Another tool is Checker. The Checker tool uses it's own version of gcc, checkergcc to include boundary checks in your code. It is probably better than Electric Fence, but less easy to use as it requires all libraries you use to be compiled with checkergcc themselves.

System call tracers

A system call tracer is a program that allows you to see what system calls (including parameters and return values) a process makes. It allows you to examine problems at the boundary between your code and the operating system. In a Unix system, programs cannot access the hardware or the network directly; all such access takes place through library calls. Also, most resource allocation (e.g. memory, semaphores etc.) is done through library calls.

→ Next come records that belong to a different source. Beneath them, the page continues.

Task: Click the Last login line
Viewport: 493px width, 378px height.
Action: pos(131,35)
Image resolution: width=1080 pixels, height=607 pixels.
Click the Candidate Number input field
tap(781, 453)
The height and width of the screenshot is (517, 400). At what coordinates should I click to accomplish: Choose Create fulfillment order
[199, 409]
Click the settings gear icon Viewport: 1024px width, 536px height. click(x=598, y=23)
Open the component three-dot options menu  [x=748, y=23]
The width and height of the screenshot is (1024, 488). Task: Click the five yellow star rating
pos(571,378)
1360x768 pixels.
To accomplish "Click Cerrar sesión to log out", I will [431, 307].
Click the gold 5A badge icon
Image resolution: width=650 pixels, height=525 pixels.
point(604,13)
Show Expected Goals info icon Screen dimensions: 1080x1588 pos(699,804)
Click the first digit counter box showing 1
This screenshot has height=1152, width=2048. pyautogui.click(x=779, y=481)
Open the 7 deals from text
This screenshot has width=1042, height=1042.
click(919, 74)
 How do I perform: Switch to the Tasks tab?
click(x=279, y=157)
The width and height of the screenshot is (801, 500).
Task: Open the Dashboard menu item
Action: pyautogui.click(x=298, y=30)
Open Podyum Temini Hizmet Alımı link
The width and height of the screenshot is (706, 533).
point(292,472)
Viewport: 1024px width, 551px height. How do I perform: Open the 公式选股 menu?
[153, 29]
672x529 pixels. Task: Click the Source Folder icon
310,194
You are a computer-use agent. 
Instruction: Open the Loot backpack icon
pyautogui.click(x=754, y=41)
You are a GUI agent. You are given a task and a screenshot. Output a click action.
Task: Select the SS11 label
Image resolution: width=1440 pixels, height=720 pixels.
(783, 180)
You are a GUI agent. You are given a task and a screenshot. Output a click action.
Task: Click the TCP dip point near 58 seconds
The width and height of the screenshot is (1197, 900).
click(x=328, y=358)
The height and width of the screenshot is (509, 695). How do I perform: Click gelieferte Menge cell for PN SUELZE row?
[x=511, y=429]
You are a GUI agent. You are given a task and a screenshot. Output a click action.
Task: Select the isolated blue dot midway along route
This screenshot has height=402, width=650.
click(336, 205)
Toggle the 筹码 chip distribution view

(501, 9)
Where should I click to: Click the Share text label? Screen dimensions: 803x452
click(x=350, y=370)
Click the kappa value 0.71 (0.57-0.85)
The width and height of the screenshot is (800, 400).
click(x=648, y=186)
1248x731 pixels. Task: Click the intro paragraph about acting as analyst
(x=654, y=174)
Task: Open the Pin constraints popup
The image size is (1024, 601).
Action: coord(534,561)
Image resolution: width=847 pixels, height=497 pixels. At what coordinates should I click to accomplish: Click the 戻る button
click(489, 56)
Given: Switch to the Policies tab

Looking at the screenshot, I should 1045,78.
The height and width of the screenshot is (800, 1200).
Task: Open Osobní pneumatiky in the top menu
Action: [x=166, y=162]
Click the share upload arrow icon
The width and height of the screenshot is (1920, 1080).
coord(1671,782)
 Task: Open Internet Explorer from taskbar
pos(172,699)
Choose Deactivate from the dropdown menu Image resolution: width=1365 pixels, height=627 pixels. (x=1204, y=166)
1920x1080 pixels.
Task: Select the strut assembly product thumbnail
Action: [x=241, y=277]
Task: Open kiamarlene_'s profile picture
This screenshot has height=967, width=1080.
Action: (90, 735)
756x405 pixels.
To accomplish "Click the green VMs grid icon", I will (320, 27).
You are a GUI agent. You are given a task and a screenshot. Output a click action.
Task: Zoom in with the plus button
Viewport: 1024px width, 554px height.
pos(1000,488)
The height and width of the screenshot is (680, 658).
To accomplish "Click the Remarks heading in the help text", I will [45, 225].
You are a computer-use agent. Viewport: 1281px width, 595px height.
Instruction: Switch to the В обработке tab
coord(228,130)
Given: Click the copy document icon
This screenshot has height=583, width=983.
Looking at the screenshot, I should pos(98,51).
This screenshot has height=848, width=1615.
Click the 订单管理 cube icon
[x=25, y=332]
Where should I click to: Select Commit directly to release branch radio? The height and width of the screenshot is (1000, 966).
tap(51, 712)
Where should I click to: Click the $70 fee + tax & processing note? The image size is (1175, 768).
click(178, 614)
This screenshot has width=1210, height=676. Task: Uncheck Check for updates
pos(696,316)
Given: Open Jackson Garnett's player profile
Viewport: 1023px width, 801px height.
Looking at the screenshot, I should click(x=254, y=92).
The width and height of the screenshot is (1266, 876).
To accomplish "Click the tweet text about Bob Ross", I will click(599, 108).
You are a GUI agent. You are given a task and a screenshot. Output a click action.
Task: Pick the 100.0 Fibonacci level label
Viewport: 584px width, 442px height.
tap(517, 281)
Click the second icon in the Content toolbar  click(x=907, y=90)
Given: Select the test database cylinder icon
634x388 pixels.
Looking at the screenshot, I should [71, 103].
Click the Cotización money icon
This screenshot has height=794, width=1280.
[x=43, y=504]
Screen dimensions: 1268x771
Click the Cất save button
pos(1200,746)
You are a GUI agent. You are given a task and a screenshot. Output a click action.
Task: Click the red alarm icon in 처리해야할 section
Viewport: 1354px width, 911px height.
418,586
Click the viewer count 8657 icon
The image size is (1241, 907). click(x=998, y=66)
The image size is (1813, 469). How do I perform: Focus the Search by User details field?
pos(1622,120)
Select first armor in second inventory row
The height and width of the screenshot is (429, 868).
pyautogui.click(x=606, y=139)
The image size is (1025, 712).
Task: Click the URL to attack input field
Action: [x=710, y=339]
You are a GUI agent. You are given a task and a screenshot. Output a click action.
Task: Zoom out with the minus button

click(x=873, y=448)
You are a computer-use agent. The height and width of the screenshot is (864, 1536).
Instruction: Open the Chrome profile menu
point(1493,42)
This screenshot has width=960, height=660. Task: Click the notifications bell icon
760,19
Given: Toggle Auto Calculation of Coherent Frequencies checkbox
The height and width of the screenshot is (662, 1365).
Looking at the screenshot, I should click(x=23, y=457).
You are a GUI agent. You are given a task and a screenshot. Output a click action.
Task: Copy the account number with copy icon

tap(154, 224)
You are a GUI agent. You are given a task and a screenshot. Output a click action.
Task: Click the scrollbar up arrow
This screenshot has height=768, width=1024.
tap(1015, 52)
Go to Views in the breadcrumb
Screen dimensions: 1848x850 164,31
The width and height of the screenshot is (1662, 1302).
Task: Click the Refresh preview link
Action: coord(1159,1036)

You can run a system call tracer on a regular binary. Thus, it can be a useful tool if some proprietary binary-only program, say Netscape, gives an uninformative error message, like `file not found'. You can use a system call tracer to see what files Netscape tries to access, and whether or not it succeeds in accessing them.

Because a system call tracer has no knowledge about the origin of binaries, it cannot tell you where in your code a certain system call is made; you will have to reconstruct this from the trace, or use printf debugging (see the section called printf() debugging).

Under Linux, you can use strace(1). Most system call tracers can be attached to a running process, so you do not have to trace the whole execution of a program.


A profiler is a tool that administrates the times of the running program needed for each procedure call. Such a tool is very important when the efficiency of a program has to be improved. In a unix environment the profiler gprof can be used when compiling with gcc or g++ using the option -gp. Running the program will result in a file gmon.out, which will be used by gprof to give information about the time spent in different routines. See the manpages of gprof.



Localising a memory leak is quite difficult. We recommend using Purify if you have access to it; we are not aware of a freeware tool that comes close to it for tracking memory leaks. In C++ memory leaks can be prevented by carefully writing and using class destructors: they should free all memory allocated by the class in destruction.